▶ _Task requirements_
a: Write out the passage of the BBQ ribs article from "Baby back ribs (for" up to and including "than spare ribs.".
b: In the data items, from the line with "How do I perform: Click the Strength" up to and including the line with "tap(66, 583)", change "computer-use agent" to "GUI agent" and leave everything else as it is. Give back only those lines.

▶ _Extract provided_
--*--
Next to a grill my second preferred cooking vessel has to be the smoker. There is something magical about a smoker slowly chugging away with wispy streams of smoke coming out of the smokestack and filling up the neighborhood with the wonderful smells of hickory, fruit wood, and slowly cooking meat. I have also noticed the only time my neighbors ever talk to me is when the smoker is chugging away in the driveway.
Today we are going to talk all about BBQ ribs. There are two major cuts of ribs, spare and baby back.
Spare ribs are cut from the belly and breast bone area and are usually 11-13 bones in length. They also contain the skirt and rib tips. Spare ribs are meatier and fattier than baby back ribs.
Baby back ribs (for some reason the annoying Chilis’ baby back ribs song always pops in my head when I hear this even though right now I have loud annoying music blasting in my ears) are cut from the top of the rib cage between the spine and the spare rib and below the loin muscle. The ribs are smaller and tender than spare ribs.
If you take a slab of spare ribs and trim off the breast bone and skirt you will have St. Louis style spare ribs. Make sure to save the scraps that are trimmed off because they work great in baked beans or tossed with a some rub and placed on the smoker for a couple hours as a cook’s snack.
Which rib cut, spare or baby back, makes a better rib for smoking? This is a matter of preference. I love the meatiness and fattiness of a good slab of St. Louis style spare ribs. If you prefer baby back ribs they will cook quicker than a slab of spare ribs so adjust for that.
--*--
(Data items)
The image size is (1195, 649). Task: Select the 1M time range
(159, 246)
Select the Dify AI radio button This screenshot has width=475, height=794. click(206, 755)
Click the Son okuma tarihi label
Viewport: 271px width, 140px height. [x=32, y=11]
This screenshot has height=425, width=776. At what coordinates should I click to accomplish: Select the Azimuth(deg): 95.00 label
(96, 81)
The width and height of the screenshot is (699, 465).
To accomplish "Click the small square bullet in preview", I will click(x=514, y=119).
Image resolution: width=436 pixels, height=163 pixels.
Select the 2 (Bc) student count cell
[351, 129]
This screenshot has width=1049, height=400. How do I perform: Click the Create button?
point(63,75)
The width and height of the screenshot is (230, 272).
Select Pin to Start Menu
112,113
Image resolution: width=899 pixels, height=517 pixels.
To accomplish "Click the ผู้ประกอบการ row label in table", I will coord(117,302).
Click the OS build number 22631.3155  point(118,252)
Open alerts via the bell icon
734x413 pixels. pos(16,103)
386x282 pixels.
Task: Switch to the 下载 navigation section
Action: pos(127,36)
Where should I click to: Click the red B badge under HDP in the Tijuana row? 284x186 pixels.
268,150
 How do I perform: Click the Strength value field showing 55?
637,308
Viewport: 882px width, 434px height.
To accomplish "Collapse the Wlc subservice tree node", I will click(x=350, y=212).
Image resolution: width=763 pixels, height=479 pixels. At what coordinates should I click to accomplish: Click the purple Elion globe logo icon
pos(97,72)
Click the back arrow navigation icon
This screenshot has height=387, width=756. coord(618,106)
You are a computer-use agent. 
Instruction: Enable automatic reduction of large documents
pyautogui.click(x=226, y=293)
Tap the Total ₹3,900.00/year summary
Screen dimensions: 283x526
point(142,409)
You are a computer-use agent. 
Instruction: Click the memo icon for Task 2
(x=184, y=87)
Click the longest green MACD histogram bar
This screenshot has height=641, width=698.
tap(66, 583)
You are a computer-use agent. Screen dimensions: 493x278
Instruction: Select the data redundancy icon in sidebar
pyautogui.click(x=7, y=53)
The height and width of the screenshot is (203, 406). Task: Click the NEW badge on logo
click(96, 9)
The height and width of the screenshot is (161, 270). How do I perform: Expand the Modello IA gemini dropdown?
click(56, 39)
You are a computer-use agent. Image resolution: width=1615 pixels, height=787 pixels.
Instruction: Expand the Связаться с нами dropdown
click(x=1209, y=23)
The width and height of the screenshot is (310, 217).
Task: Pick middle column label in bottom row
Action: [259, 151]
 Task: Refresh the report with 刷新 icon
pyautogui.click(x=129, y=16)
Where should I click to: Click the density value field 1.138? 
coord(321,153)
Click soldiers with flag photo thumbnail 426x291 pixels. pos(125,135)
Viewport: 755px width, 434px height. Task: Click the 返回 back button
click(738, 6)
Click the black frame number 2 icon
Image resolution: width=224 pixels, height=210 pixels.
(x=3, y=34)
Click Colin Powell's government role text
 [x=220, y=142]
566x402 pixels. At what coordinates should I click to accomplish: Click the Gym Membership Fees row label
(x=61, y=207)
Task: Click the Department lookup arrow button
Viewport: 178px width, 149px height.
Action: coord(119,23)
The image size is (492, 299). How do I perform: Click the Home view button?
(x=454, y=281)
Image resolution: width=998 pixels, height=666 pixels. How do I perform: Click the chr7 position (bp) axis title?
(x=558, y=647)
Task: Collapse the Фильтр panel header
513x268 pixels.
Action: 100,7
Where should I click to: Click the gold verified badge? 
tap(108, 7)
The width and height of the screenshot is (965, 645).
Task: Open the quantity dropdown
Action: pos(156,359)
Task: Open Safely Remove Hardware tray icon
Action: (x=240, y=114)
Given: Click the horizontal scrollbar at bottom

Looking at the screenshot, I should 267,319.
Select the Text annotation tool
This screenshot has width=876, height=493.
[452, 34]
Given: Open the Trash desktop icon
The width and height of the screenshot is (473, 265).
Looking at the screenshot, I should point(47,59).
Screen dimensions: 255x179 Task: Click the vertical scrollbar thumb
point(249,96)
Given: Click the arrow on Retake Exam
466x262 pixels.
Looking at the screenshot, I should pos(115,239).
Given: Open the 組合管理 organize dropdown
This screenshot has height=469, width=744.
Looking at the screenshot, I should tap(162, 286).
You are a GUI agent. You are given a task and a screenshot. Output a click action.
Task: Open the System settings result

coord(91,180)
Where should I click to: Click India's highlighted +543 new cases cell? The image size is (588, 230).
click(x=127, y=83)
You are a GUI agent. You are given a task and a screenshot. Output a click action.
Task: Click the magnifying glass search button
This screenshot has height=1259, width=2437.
--*--
▶ _Response list_
a:
Baby back ribs (for some reason the annoying Chilis’ baby back ribs song always pops in my head when I hear this even though right now I have loud annoying music blasting in my ears) are cut from the top of the rib cage between the spine and the spare rib and below the loin muscle. The ribs are smaller and tender than spare ribs.

b:
 How do I perform: Click the Strength value field showing 55?
637,308
Viewport: 882px width, 434px height.
To accomplish "Collapse the Wlc subservice tree node", I will click(x=350, y=212).
Image resolution: width=763 pixels, height=479 pixels. At what coordinates should I click to accomplish: Click the purple Elion globe logo icon
pos(97,72)
Click the back arrow navigation icon
This screenshot has height=387, width=756. coord(618,106)
You are a GUI agent. 
Instruction: Enable automatic reduction of large documents
pyautogui.click(x=226, y=293)
Tap the Total ₹3,900.00/year summary
Screen dimensions: 283x526
point(142,409)
You are a GUI agent. 
Instruction: Click the memo icon for Task 2
(x=184, y=87)
Click the longest green MACD histogram bar
This screenshot has height=641, width=698.
tap(66, 583)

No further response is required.